Applications which want to help the user select the appropriate runs will need to keep track of the range of data in the datafiles themselves. This may be part of the data catalogue at the institution (but not explicitly in the datafile?).
Session 2¶
Present: NickM, MarkK, PaulK, MatthiasD, Jens-UweH
How are detectors associated with detector number in the bank of analyzer case? Or is there only one detector with an additional dimension? [option 2]
Are we using names such as precollimator_analyzer or are we using NXgeometry.component_index instead to figure out where things are. Latter is slightly more work for reduction, but otherwise better. [answer: use symbolic name in NXdata and link to appropriate element for varying; can reconstruct order from geometry; NXgeometry.component_index is required for each component; names of particular components are part of the definition, matching the names in the NXdata]
What happens with multiple beam paths? [ignore this issue for now since we invented analyzer banks]
How do we know it is a scan?
What about scan intent, such as spec/back/slit and ++/– polarization?

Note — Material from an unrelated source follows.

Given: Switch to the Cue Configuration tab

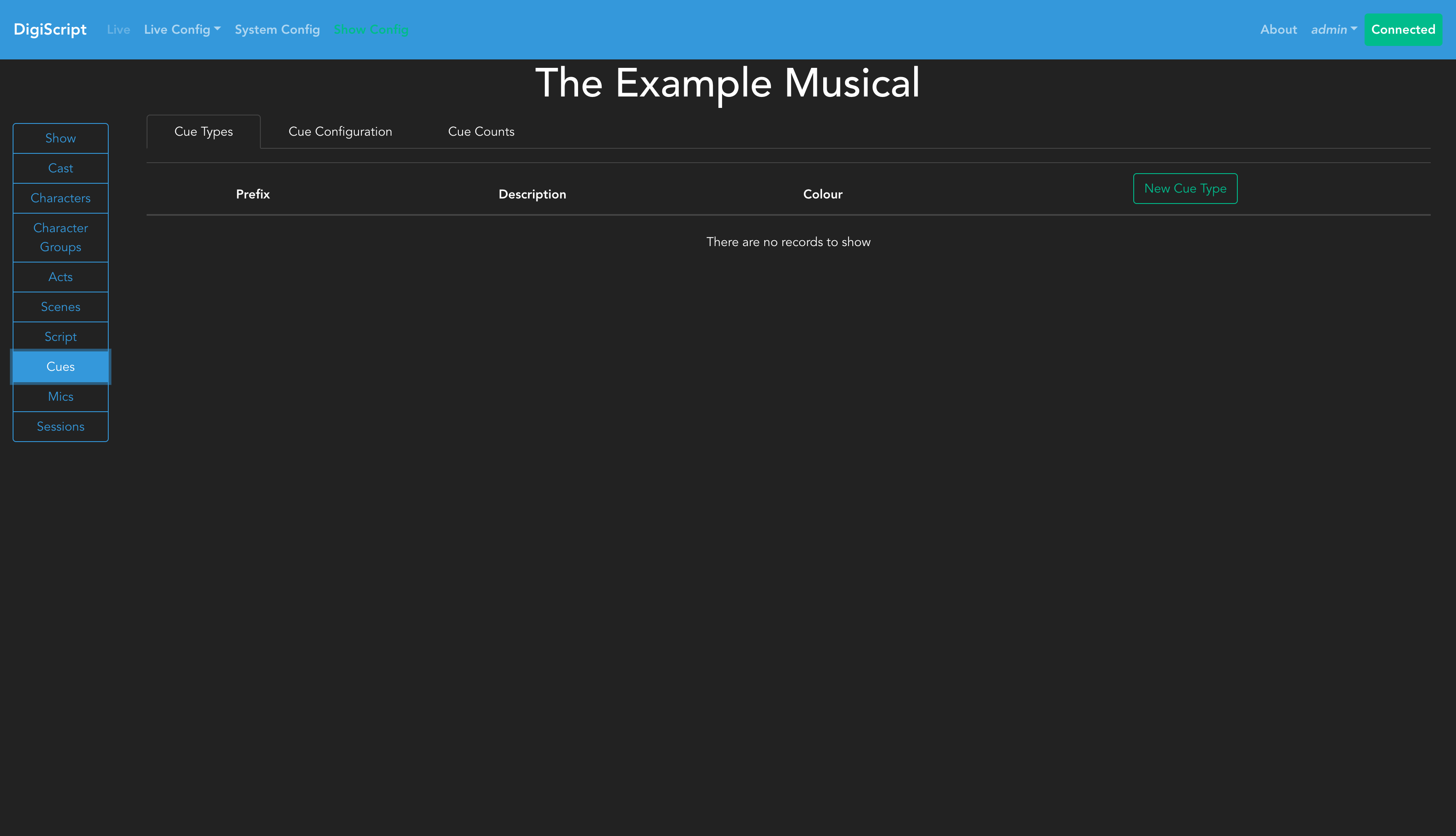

Where to store start time for each measurement?
NXmonitor? Okay.
NXdata? Data doesn’t otherwise contain data.
NXentry? Okay.
New NXscan class? Too complex, unless needed for other things.
NXlog? No synchronization with scan points in general.
NXsample? Maybe.
Definition should list fields and maybe attributes needed for standard reduction for that instrument class; others should be dropped from definition. [agreed elsewhere]
Monitor and detector need efficiency and dead time correction information [out of scope]
Need NXbeamstop for details such as shadow on the detector.
Polarizer/flipper: reduction only wants the angle of incidence on the sample, not things such as flipper current from which it is derived. Alternatively, use a scan intent tag such as polarization=++. [unresolved]
Links to calibration files [out of scope]
Partial reduction [out of scope]
Summary data
treated data
excluded data
resolution function
TAS [agreed]
Fewer collimator types available than in NXcollimator…is this what we want? Similarly for filter. [use base component as is]
HKL in sample rather than detector still feels wrong. [overruled]
Add efficiency, deadtime and sampled portion to monitor description [out of scope]
Polarization analysis:
Store cross section measurements in separate NXentries [agreed]
Need refinements to NXflipper, NXpolarizer base classes [deferred]
Still need symbolic means of identifying which cross section is which [deferred]
Reflectometry [good progress]
Generic scan for things which are not reflectometry measurements? [out of scope]
How to link to background and slit scan? [deferred]
NXcrystal is missing wavelength spread [calculate from mosaic]
How to store slits; how to reference in-plane and out of plane slits? [box or slit; need ‘vertical/horizontal slit’ shapes in NXshape]
Raw counts may be meaningless without normalization. [deferred]
Combine spec, back, slit, rock for all +- polarization in one entry? Or use separate entries? [separate]
Scan start times [in NXlog called ‘timer’]
Note: Paul Kienzle added wavelength_spread back into NXcrystal. May want to simply list the formula for calculating it from other NXcrystal fields instead.